Sterilization is needed in culturing media because it is important to clear the medium from other microorganisms. Sterilization can be done by autoclaving and membrane filtration. Autoclaving is carried out for 15 minutes in 15 pound pressure with 121autoclave machine. Autoclaves should be checked of interval period of time to ensure it functions efficiently. A autoclave tape is plastered on the bottle and after 15 minutes, black lines can be seen on the tape that indicates the process is completed. Next, the aseptic technique is used to prevent unwanted contaminants from the environment entering the culture as contaminants move freely in dust particles. The light of Bunsen burner should be adjusted to blue flame as it is more visible.

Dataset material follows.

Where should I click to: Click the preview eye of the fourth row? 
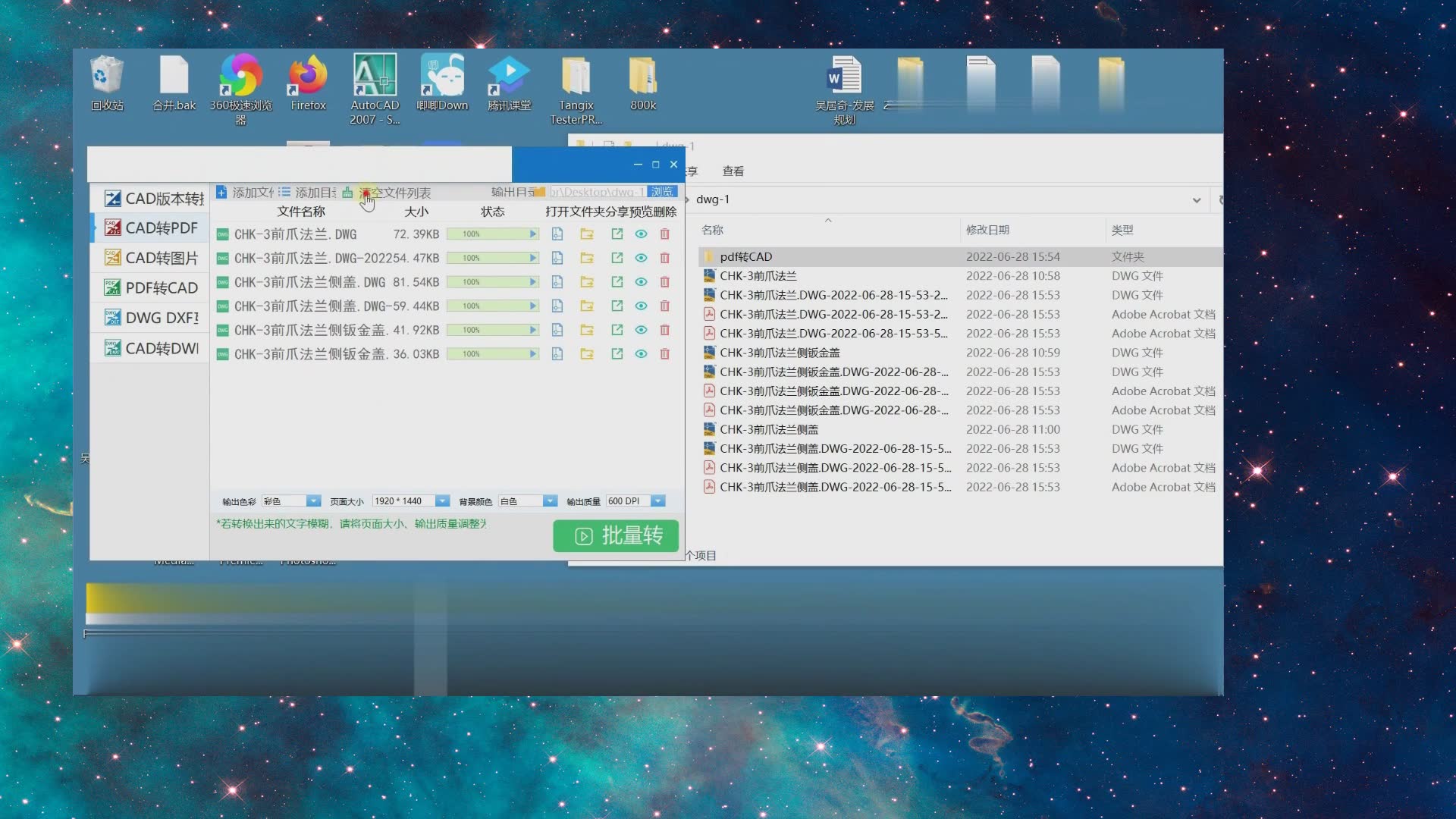coord(641,306)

This burning process will conduct the air convection to take place.

[pic 1]

Methodology:

Materials and Apparatus:

Nutrient agar

Distilled water

Laboratory glass bottle

Petri dish

Screw cap test tube

Bunsen burner

Incubator

Measuring cylinder

Weighing boat

Spatula

Procedures:

Media preparation and sterilization

  1. 2g of nutrient agar was weighed and placed on weighing boat using a spatula.
  2. 100 ml of distilled water was measured using a measuring cylinder and poured          into a laboratory glass bottle along with the nutrient agar. The bottle was         shaken to mix the ingredients.
  3. The mixture was autoclaved at 121 and 1.5lb pressure for 15 minutes.
  4. A bottle of prepared nutrient agar was used to prepare agar, agar deep and agar         slant. The bench was cleaned with 70% ethanol and Bunsen burner was lighted         up with a lighter. The flame was adjusted until blue flame showed.
  5. Screw cap test tube A was lifted until its position was almost the same level as the blue flame and 3/4 of the prepared nutrient agar was poured to make agar deep and repeated with test tube B with 1/2 nutrient agar for agar slant.
  6. Screw cap test tube B was placed on the rack and tilted to get the correct degree of slant. Both test tubes were left to solidify before disposing.

Aseptic technique

  1. Petri dish A,B and C each labelled open, closed and dirty&clean(divided) respectively were poured with the prepared nutrient agar. Petri dish A was left open and B was closed with its lid while C was touched with unwashed hand for dirty part and touched with washed hand for clean part. All 3 petri dishes were covered with their lid and placed invertedly in the incubator of 37.
  2. After at least 24 hours, the petri dishes were collected and results were observed.


Results:

 

 [pic 2]       [pic 3]

  1. Left in open air                                                B) Left in closed air

[pic 4]

C) A; clean, B; dirty

Discussion:

This experiment was conducted mainly to prepare culture media for bacteria cultivation purpose. In preparing the media, there are several technique that are needed to use in order to prevent from contamination. There are different types of culture media with different composition. The media prepared were incubated for 24 hours and the bacteria growth was observed.

After observing, petri dish A was found out to have only one small spot in the medium culture. While in theory, Louis Pasteur found that medium exposed to open air will have microbial growth because microorganisms in the dust particles has entered the contaminated container. Hence, supposedly petri dish A should show big spot that indicates the growth in the medium but the observation is different because it was left in open air of laboratory. Laboratories must maintain their clean air and suitable pH to reduce contamination levels and the surface is often sanitized with proper sanitizer. This can be done by air filtration system in the laboratories.

Petri dish B was left closed with its lid and the observation showed that there was no growth at all. This is because the microorganism cannot enter the dish in short amount of time, given that it was only left for 15 minutes before incubated for 24 hours. Meanwhile, petri dish C that were divided into two parts have shown quite a result. A area was touched with clean hand that was washed for 5 minutes approximately using Dettol handwashing liquid and this rinsed most of the microorganisms. Hence, it showed small colony of bacteria. B division was touched with unwashed hand so the result is different from A division as it has bigger colony of bacteria.